## TRY IT
From the listing below, please restate exactly the lines beginning at the one with "The width and" and ending at the one with "Viewport: 799px width, 683px height.", both included, and skip the pictures.
INFORMATION SUPPLIED START
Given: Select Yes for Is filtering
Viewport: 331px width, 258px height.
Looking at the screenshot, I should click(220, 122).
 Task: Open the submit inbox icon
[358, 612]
INFORMATION SUPPLIED END
INFORMATION SUPPLIED START
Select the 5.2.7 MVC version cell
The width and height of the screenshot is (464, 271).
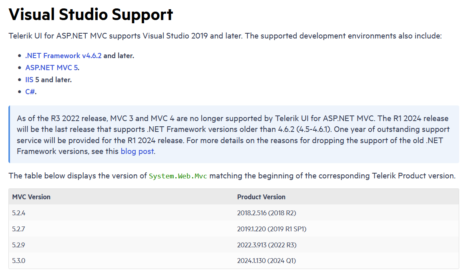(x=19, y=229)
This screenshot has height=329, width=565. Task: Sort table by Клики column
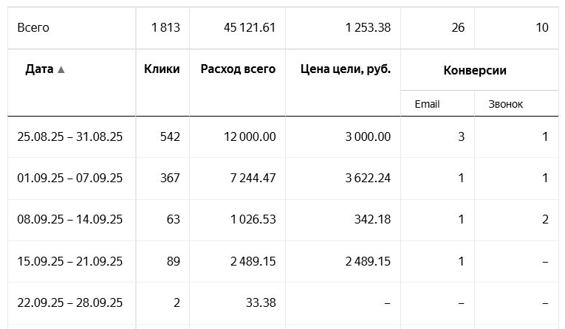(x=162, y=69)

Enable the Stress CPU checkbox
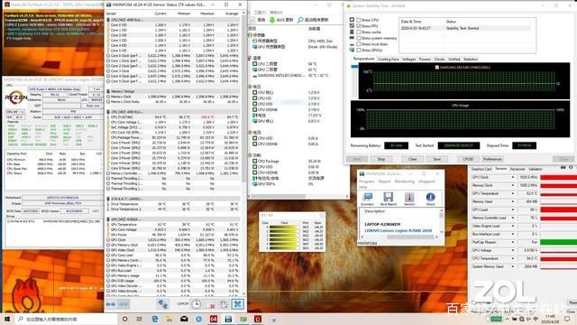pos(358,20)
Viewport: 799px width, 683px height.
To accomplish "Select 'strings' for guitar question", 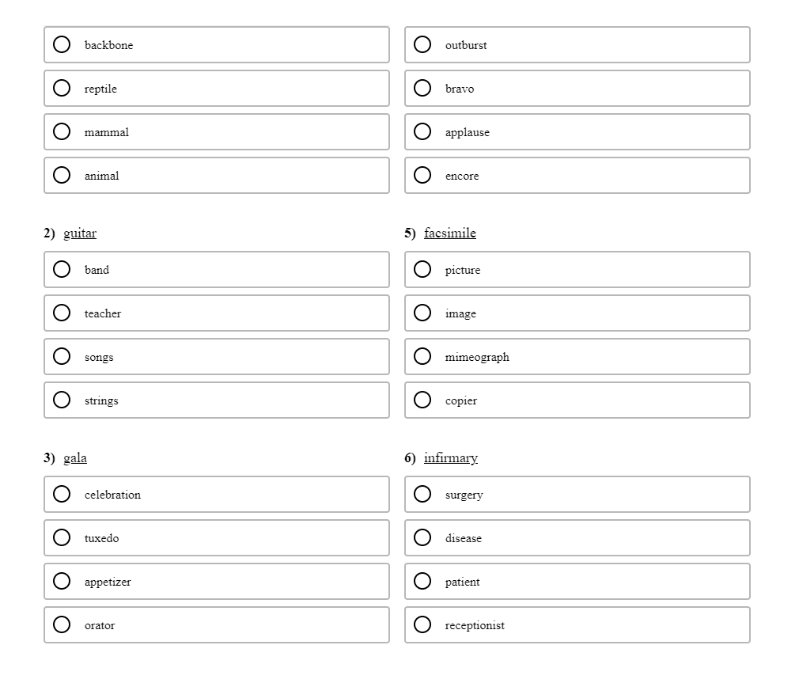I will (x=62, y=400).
INFORMATION SUPPLIED END
## TASK RESPONSE
The width and height of the screenshot is (464, 271).
(x=19, y=229)
This screenshot has height=329, width=565. Task: Sort table by Клики column
(x=162, y=69)

Enable the Stress CPU checkbox
pos(358,20)
Viewport: 799px width, 683px height.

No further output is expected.